How to handle “many columns” in OLAP RDBMS

data-warehousedatabase-designolapstar-schema

I have a fact that has around 1K different numerical attributes (i.e. columns). I would like to store this in to a column-oriented DB and perform cube analysis on it.

I tried to design a star schema, but I'm not sure how to handle this many columns. Normalising it sounds wrong, but I can't just have flat columns either. The combination of attributes are also too diverse to have a simple dimension table for this, even if I'd reduce the numerical values into categories (ranges), which is an option. I thought about storing them as XML or JSON for each row, but that doesn't sound great either.

If it helps, I'm planning to use Amazon's redshift for the DB.

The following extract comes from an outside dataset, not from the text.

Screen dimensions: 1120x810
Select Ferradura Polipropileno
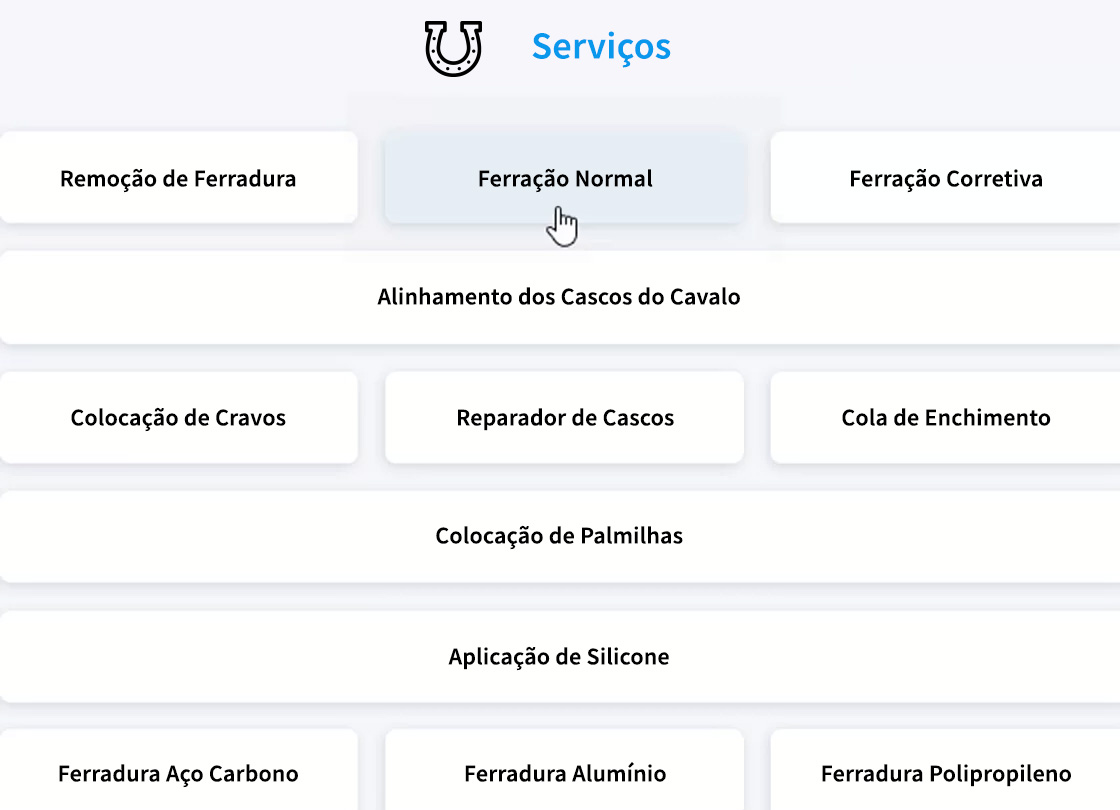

Note: We have strong preference for RedShift as it fits perfectly for at least other few operations we do on this data. Hence I want to avoid other technologies like HBase if possible.

Best Answer

Regarding why you would want to do this, imagine you want to see which words/short phrases in customer emails are associated with costly repairs, and you want to be able to analyze this using OLAP. It can be costly to tokenize/grammify many documents, so you might want to store the tokens/grams in a form which your OLAP server understands, ie columns.

Consider MonetDB, which allows for a practically unlimited number of columns.

Redshift maxes out at 1600 columns.

Another option would be to use Principal Component Analysis and only choose the top 1600 components, but that can make interpretation difficut.

Another option would be to use Postgres and store the tokenized strings or n-grams in a string array field, but your OLAP server would need to support that.